Page 1 of 2

Remove all duplicate lines from file

Posted: Thu Feb 18, 2021 7:42 pm
by StarWarsFan
I am thinking my way around how to solve this. Let us assume I got a simple text file that shows

Code: Select all

Tom
Barbara
Tim
Antonio
Frederic
Frederic
Frederic
Antonia
Antonio
What would be the most elegant way to remove all duplicate lines so the result shows

Code: Select all

Tom
Barbara
Tim
Antonia
so 'Frederic' 3 times removed and 'Antonip' 2 times removed.

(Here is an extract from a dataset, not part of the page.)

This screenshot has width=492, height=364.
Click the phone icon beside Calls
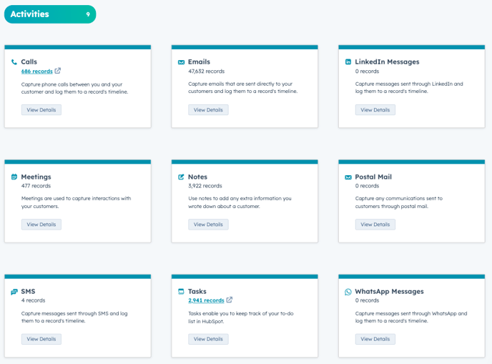14,62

Or is there a module available that does that already?

Greetings to all here!

Re: Remove all duplicate lines from file

Posted: Thu Feb 18, 2021 7:56 pm
by Saki
Hi, look for "Map" in the Handbook

Re: Remove all duplicate lines from file

Posted: Thu Feb 18, 2021 7:59 pm
by chi
If you don't care about the order of the names, you could use a Map

Re: Remove all duplicate lines from file

Posted: Thu Feb 18, 2021 8:02 pm
by Mr.L

Code: Select all

Global NewMap Name.b()

Procedure AddName(name.s)
	If FindMapElement(Name(), name) = 0
		Name(name) = 1
	EndIf
EndProcedure

AddName("Tom")
AddName("Barbara")
AddName("Tim")
AddName("Antonio")
AddName("Frederic")
AddName("Frederic")
AddName("Frederic")
AddName("Antonio")
AddName("Antonio")

ForEach Name()
	Debug MapKey(Name())
Next
As chi stated, Maps are unordered but there are ways to solve that.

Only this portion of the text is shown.